В последний день поездки, ночью мы оказались на автовокзале в Приштине, откуда должны были уехать на обычном автобусе в Белград. И почти кожей почувствовали, что вот-вот начнутся проблемы. Тогда я разделся до пояса и начал спокойно мыться под каким-то краном с водой, а Коц купил хот-дог и два кофе. Вели себя предельно нагло — и это помогло. К нам никто не подошёл, хотя поначалу хотели.
"Завтра". В чём же, на ваш взгляд, специфика последних арабских революций?

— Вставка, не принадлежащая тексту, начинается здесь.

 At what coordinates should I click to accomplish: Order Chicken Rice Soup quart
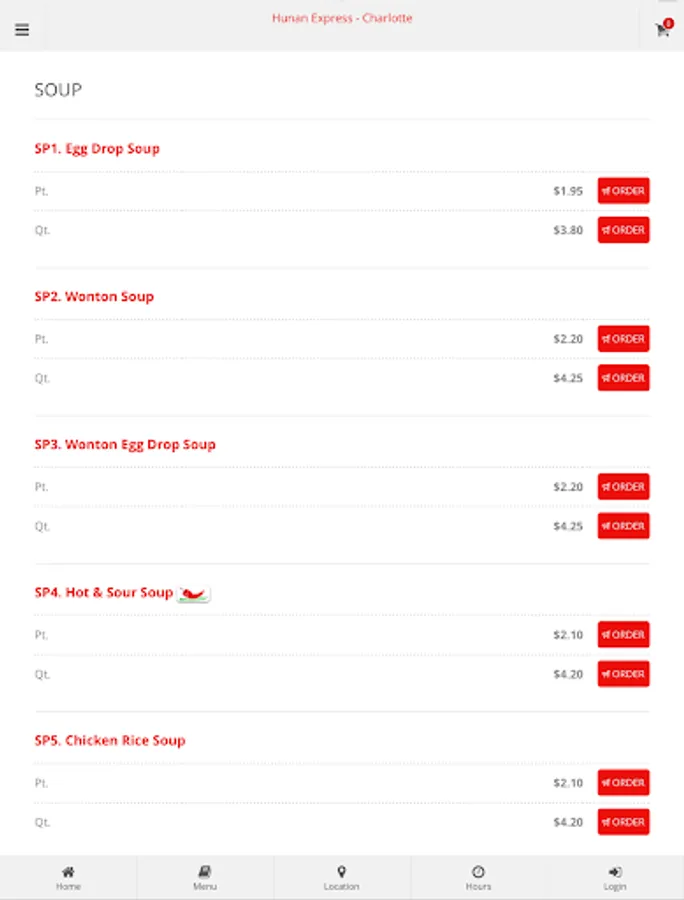tap(623, 822)
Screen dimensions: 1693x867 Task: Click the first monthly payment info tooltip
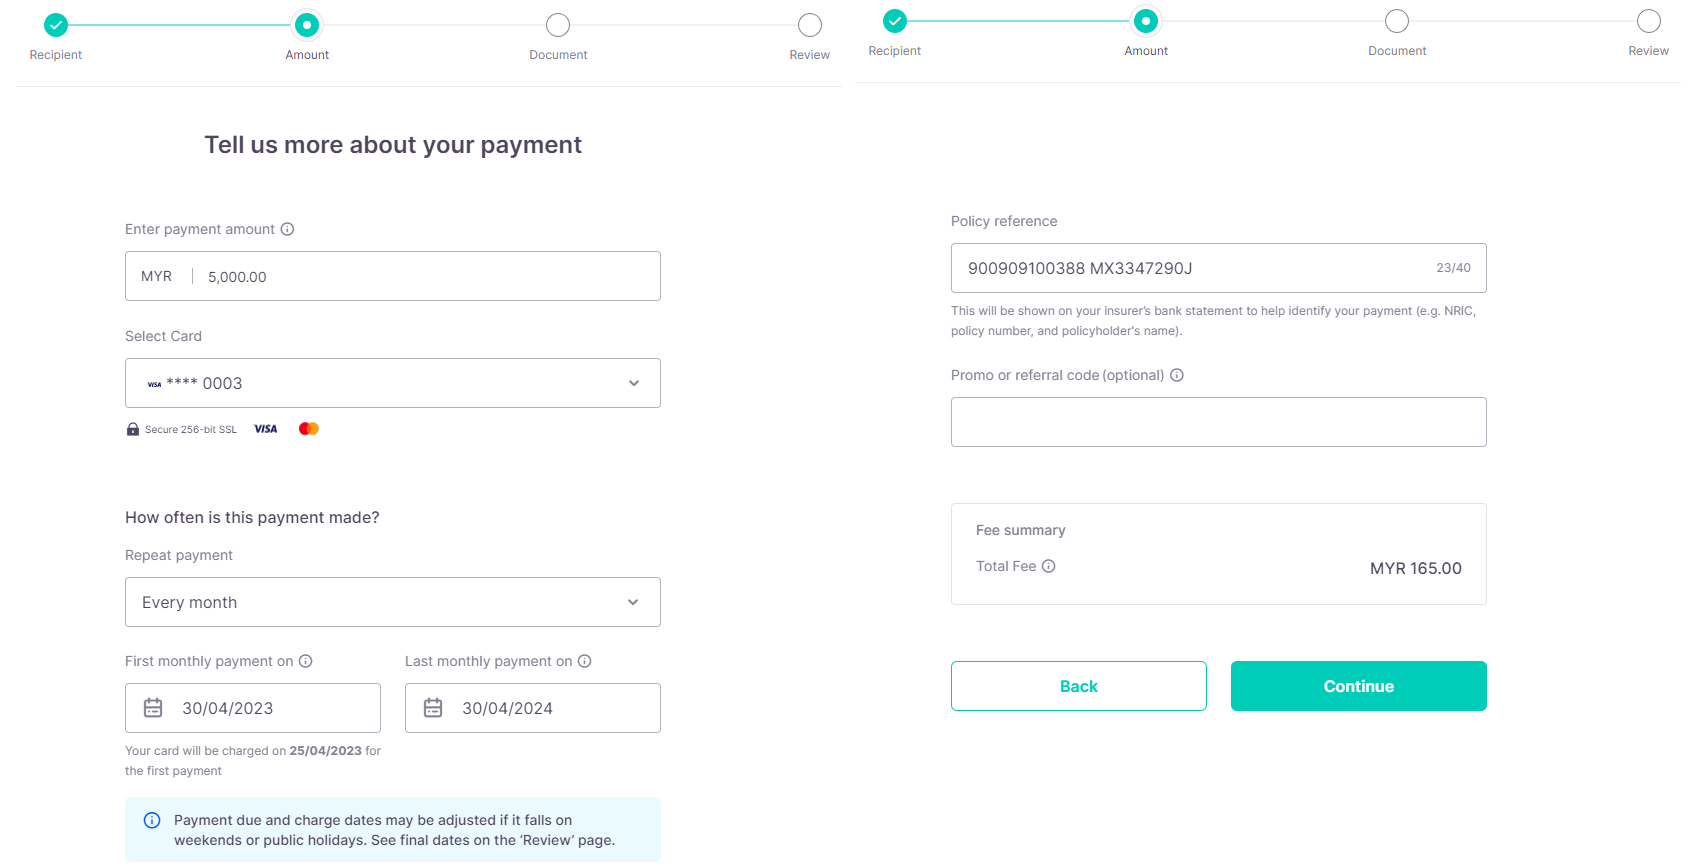point(306,661)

Д.С. На египетской революции я заметил такую вещь. Вокруг каирской площади Тахрир с раннего утра появлялись обученные группы людей, они стояли на магистралях, на развязках и зазывали проезжающих. Когда набиралось человек пятьдесят, их гуртовали, впереди шли активисты с зажигательными кричалками, очень похожими на фанатские, таким образом очередная группа приходила на площадь Тахрир и начинала митинговать. Эта стихия была вполне управляема. Было объявлено, что на площади Тахрир собирается миллион человек. Это физически невозможно. Сто тысяч было, возможно, даже несколько больше. Но Каирская агломерация — это 25 миллионов. Огромное число людей сидело по своим кварталам, разлив горючую смесь по бутылкам от кока-колы, с ножками от столов и ждали, когда революционная толпа пойдёт громить лавки. То есть хватало тех, кому эта революция была совсем не нужна.
В Ливии я дошёл, что называется, до точки сборки. Дома хочется на войну, на войне хочется домой. В Ливию у меня было два захода на цель. Сначала я сменил там Сашу Коца. Чуть ли не в аэропорту разошлись в разные стороны.
По отработанной схеме я доехал до Аль-Саллюма… Это не туристический Египет: совершенно жуткая помойка, роммелевские места, где итальянцы и немцы во время Второй мировой катались на танках.
В первую поездку я всё-таки попал в Ливию. Один из критериев профессионализма любого журналиста — это упорство. Тебя гонят в дверь — ты лезешь в окно. Трёшь морковку, пока кровь из пальцев не брызнет. У меня в паспорте шесть штампов о выезде из Египта и только два о въезде. Таможенники были весьма удивлены, но были рады продать мне на каждый выезд пятнадцатидолларовую визу. Я пересекал границу с Египтом пешком, и раз за разом возвращался обратно.